■ **WORK TO DO**: Reproduce everything in the listing below, from the line containing "Where should I" down through the end of the listing, keeping every line identical to the original. Leave the pictures out of your answer.

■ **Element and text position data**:
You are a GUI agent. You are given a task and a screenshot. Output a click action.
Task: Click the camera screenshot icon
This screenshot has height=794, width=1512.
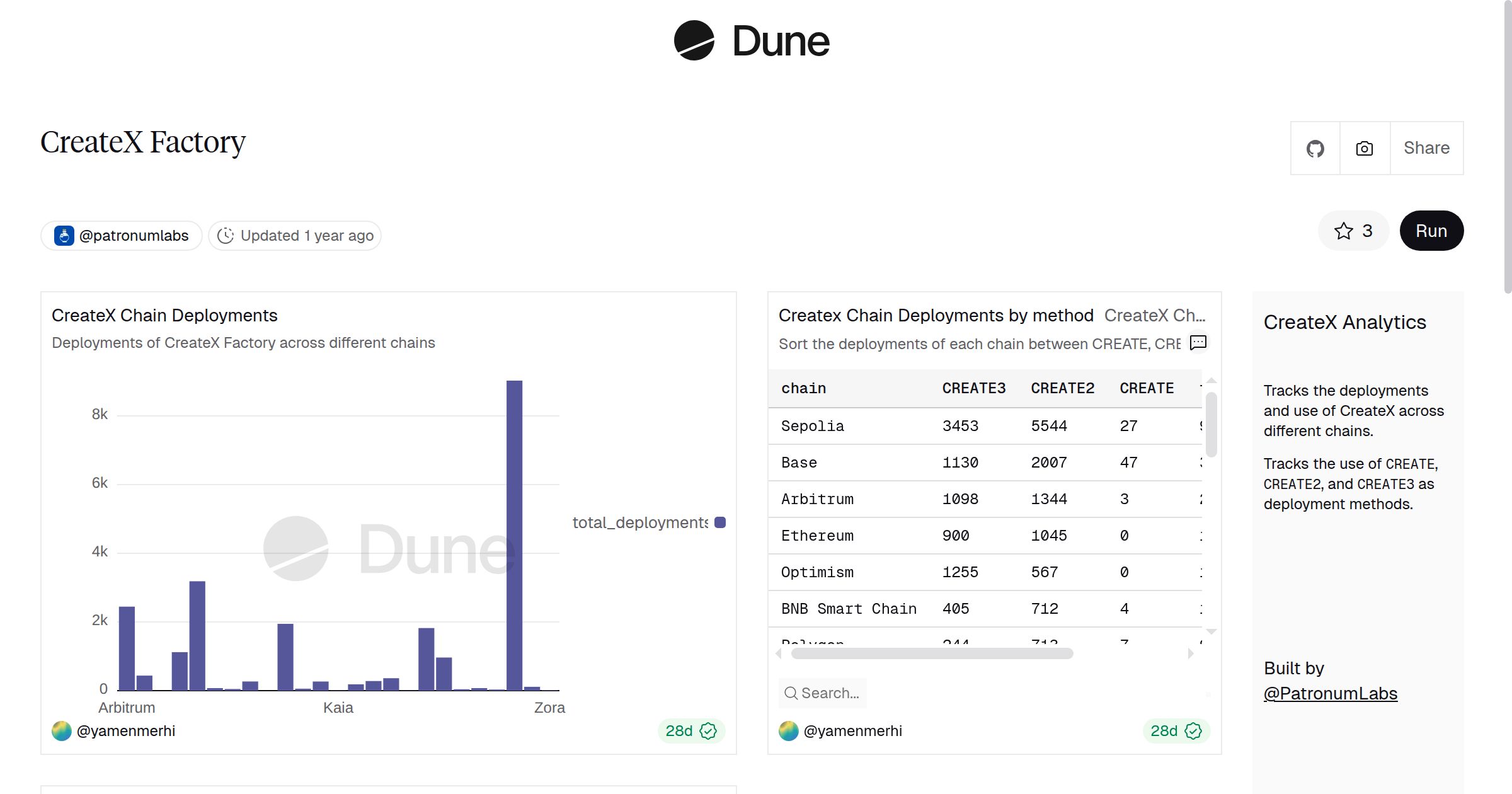click(x=1364, y=149)
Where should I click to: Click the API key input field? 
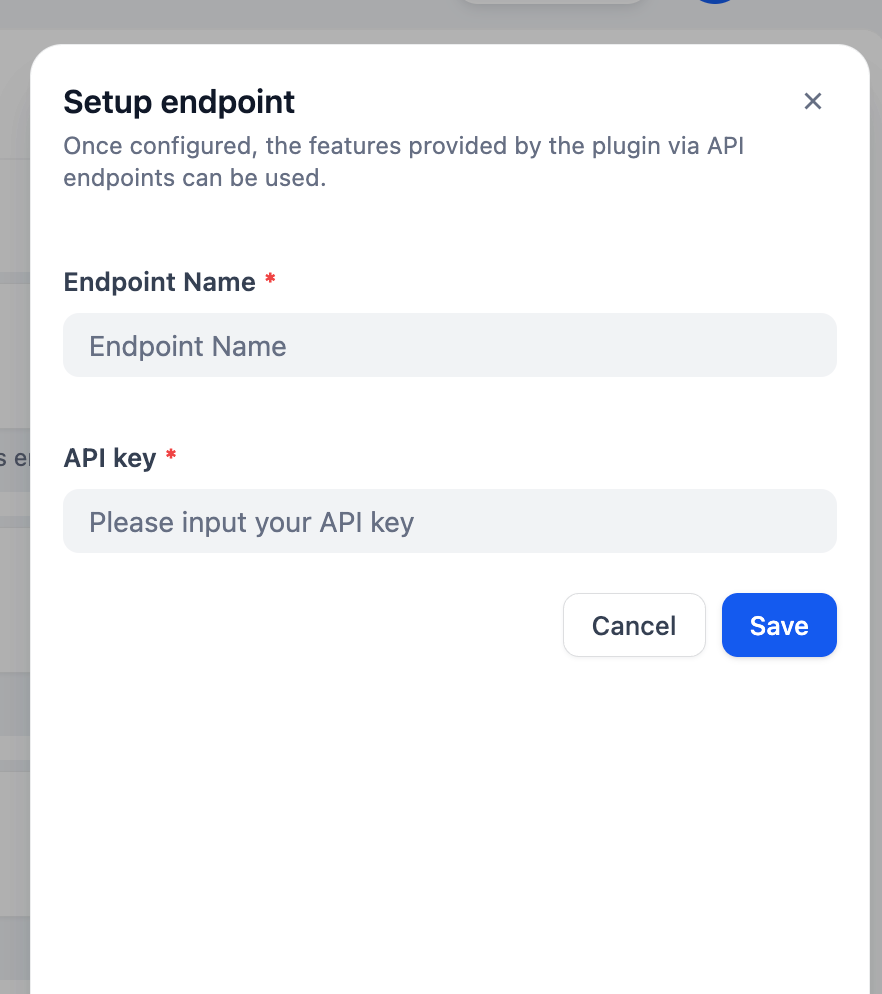[450, 521]
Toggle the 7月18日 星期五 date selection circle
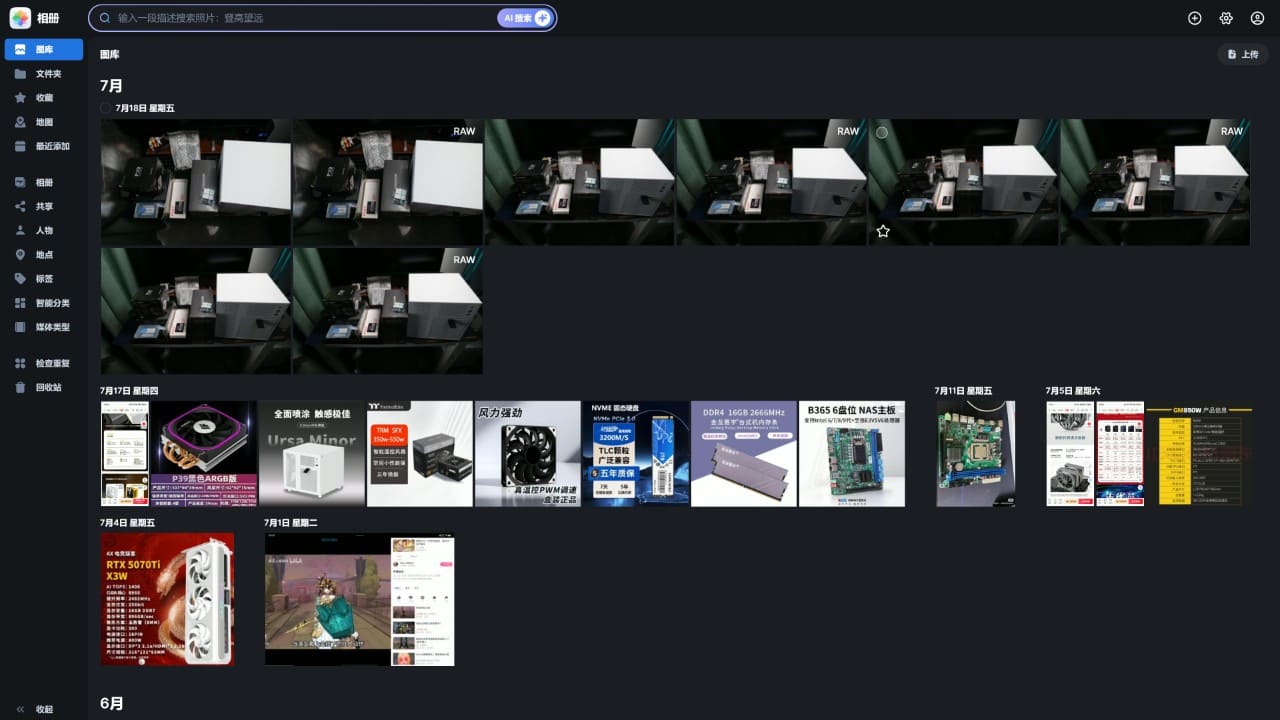The width and height of the screenshot is (1280, 720). 106,108
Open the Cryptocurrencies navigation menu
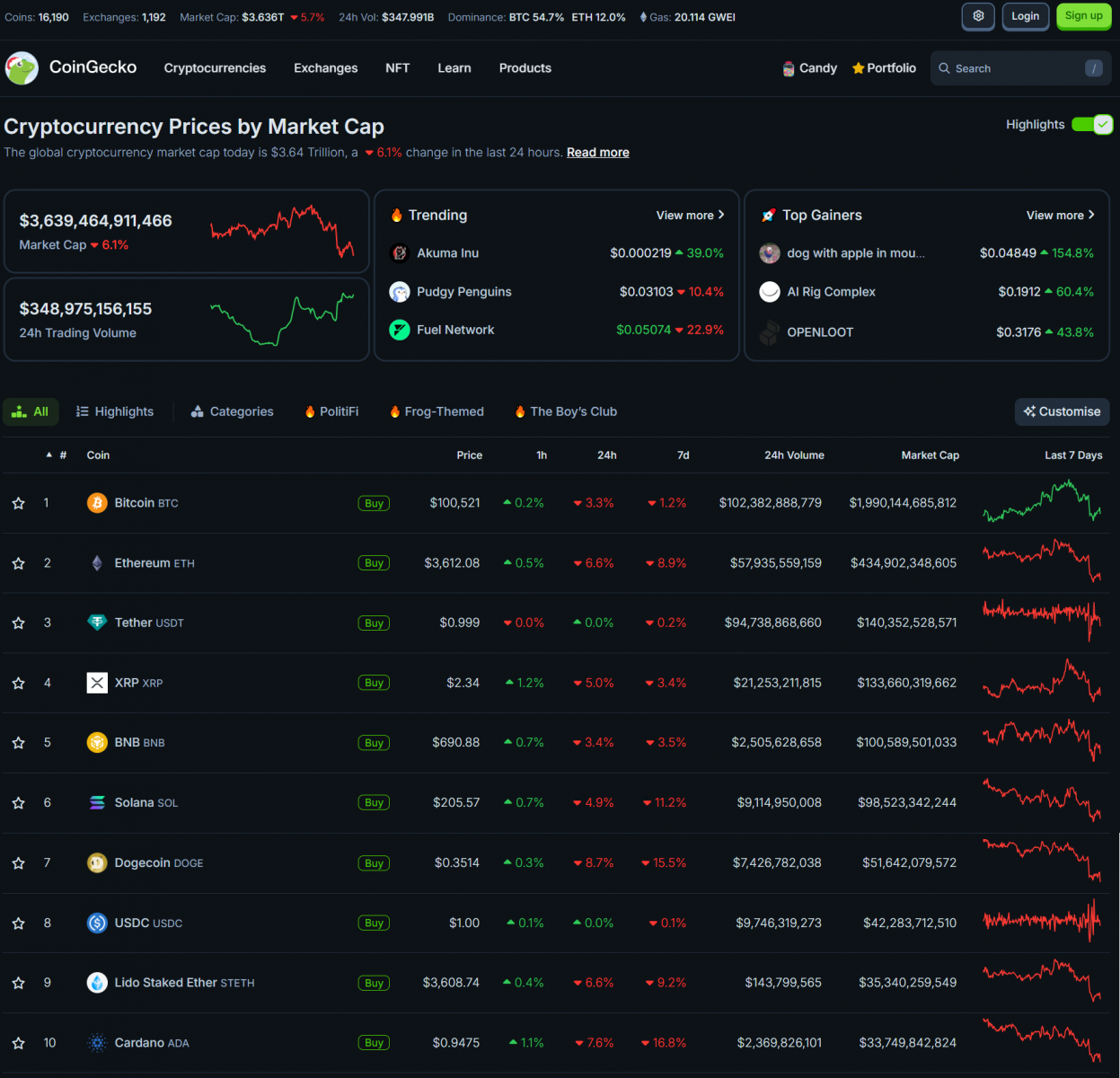The height and width of the screenshot is (1078, 1120). pyautogui.click(x=215, y=68)
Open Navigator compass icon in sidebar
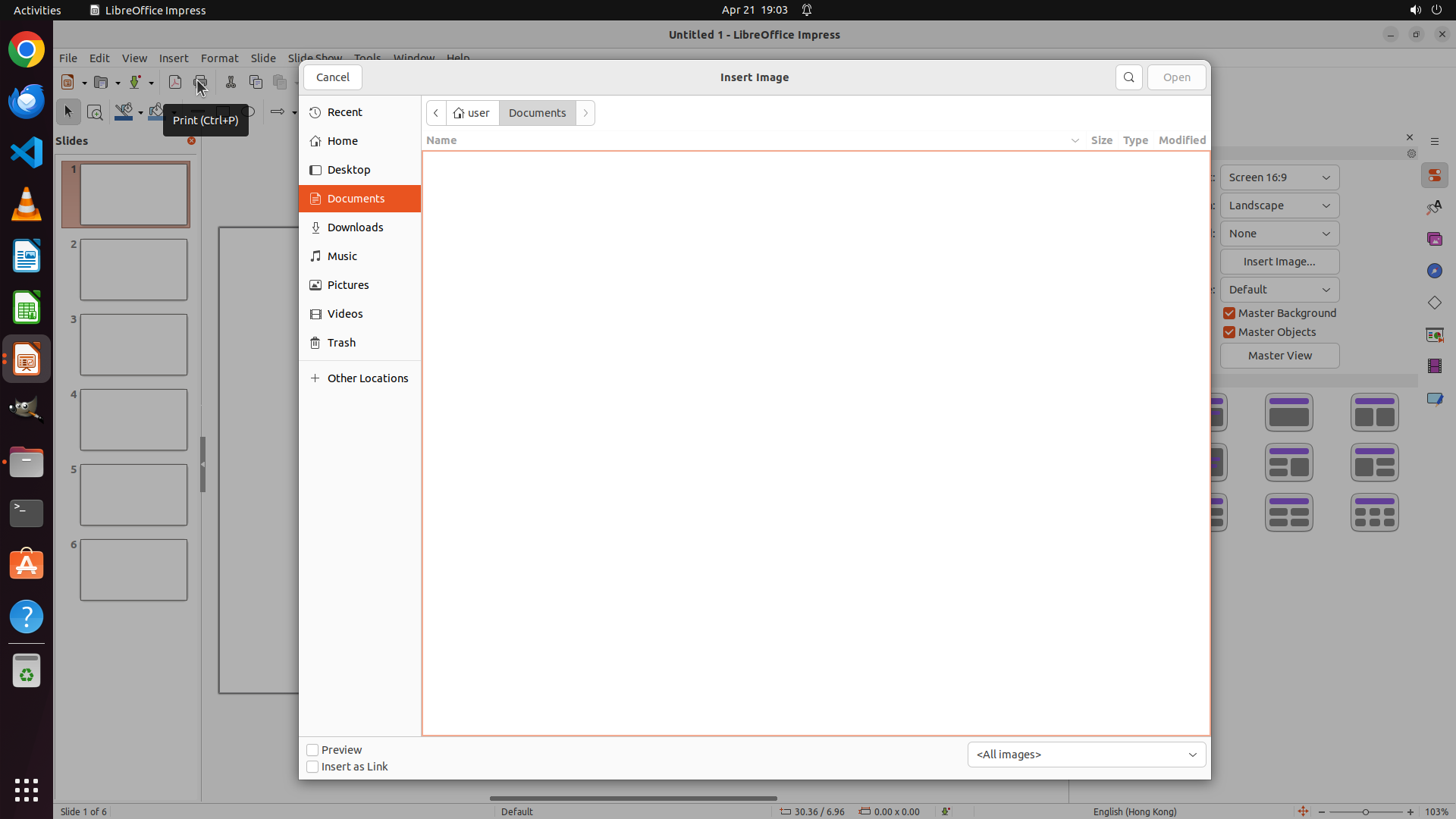This screenshot has width=1456, height=819. [x=1434, y=271]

■ **TASK SOLUTION**:
Where should I click to: Click the API key input field? 
[450, 521]
Toggle the 7月18日 星期五 date selection circle
The width and height of the screenshot is (1280, 720). 106,108
Open the Cryptocurrencies navigation menu
The height and width of the screenshot is (1078, 1120). pyautogui.click(x=215, y=68)
Open Navigator compass icon in sidebar
This screenshot has width=1456, height=819. [x=1434, y=271]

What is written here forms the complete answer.